**Brano estratto**.
↓
La città del futuro secondo Maurizio Carta sarà “aumentata”. Circolare, ma non solo: capace di rigenerarsi dagli scarti. A breve in libreria un nuovo testo: Città Aumentate (Il Margine, 2021)

C’è chi si spinge a dire che la città del futuro si baserà su una sorta di architettura vegana. Chi da smart city propende per una wise city.

Maurizio Carta è professore ordinario di Urbanistica all’Università degli Studi di Palermo, presso il Dipartimento di Architettura. Per lui la città del futura sarà quella “aumentata”. Niente a che fare con lo spreco, bensì… In questa intervista sta il senso delle sue teorie e ricerche.

C’è un nesso tra la sua idea di città aumentata e i modelli dell’economia circolare? Se sì: quale?
↑
**Materiale fornito**.
↓
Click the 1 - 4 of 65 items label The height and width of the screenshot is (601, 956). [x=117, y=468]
↑
↓
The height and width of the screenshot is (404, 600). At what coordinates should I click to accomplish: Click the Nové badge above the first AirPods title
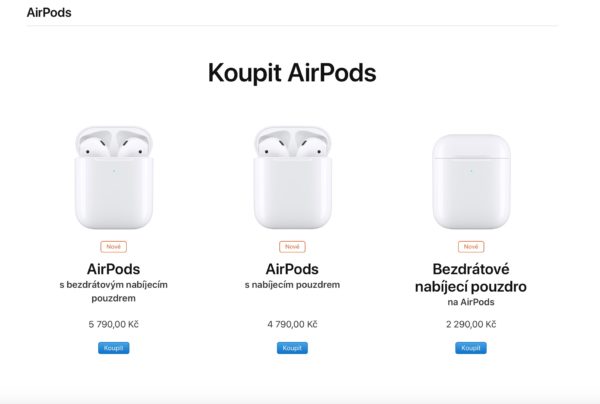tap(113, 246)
↑
**Compiti da svolgere**.
• A. Secondo il brano estratto, in quale università e in quale dipartimento insegna Maurizio Carta?
• B. Ricopia dal brano estratto il tratto che va da "La città del futuro secondo" fino a "(Il Margine, 2021)".

**Soluzioni**.
• A. All'Università degli Studi di Palermo, nel Dipartimento di Architettura.

• B.
La città del futuro secondo Maurizio Carta sarà “aumentata”. Circolare, ma non solo: capace di rigenerarsi dagli scarti. A breve in libreria un nuovo testo: Città Aumentate (Il Margine, 2021)